Data labeling underpins different machine learning and deep learning use cases, including computer vision and natural language processing (NLP).

This training data becomes the foundation for machine learning models. These labels allow analysts to isolate variables within datasets, and this, in turn, enables the selection of optimal data predictors for ML models. The labels identify the appropriate data vectors to be pulled in for model training, where the model, then, learns to make the best predictions.

Many still train AIs using labeled data because it's only through this method that the AI can be controlled (supervised learning).

The thing is, hackers know this too. By feeding an AI with rogue data, the AI will also turn rogue.

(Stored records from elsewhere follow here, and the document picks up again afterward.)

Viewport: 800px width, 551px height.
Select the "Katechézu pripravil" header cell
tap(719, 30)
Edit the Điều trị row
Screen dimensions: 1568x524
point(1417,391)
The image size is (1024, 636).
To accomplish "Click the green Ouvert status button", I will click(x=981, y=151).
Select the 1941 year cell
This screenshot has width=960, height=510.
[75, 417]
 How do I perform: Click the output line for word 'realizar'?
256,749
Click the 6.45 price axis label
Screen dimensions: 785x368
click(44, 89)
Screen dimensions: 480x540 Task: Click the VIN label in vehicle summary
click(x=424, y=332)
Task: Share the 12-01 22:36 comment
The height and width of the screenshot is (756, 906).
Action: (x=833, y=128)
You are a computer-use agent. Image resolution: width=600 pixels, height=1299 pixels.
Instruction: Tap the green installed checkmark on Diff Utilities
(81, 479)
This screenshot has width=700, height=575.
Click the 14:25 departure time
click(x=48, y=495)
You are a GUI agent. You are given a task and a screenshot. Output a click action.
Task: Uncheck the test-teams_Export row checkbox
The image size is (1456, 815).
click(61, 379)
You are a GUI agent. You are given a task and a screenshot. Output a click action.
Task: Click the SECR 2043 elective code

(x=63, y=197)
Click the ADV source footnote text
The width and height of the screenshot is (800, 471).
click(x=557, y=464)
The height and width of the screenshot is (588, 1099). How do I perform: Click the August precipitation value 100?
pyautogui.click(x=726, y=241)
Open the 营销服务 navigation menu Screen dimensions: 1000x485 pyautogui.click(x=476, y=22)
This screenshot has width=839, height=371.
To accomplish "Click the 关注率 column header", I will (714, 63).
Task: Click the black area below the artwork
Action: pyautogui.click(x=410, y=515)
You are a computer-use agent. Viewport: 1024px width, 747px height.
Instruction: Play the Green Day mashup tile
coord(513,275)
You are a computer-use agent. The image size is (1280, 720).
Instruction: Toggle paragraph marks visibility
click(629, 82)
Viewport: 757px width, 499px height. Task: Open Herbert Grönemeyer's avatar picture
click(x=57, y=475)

The strategy here is using mislabeled information.

If targeting a supervised learning AI, feeding it with the wrong information can poison it.

A poisoned AI doesn't mean that it's necessarily uncapable of any sort. It's just that its mind doesn't work like it should.

In many cases, poisoned AI derailed from its original intention by coming up with wrong conclusions.

Attackers who wish to infiltrate an AI-powered system won't hack a target machine in the traditional sense.

The strategy doesn't include use any brute force attack or code manipulation. Instead, the attackers would purposefully train the target's system's AI incorrectly, feeding it malicious information that can be latter exploited once the AI starts reasoning.

Attackers can also poison unlabeled dataset of semi-supervised AIs.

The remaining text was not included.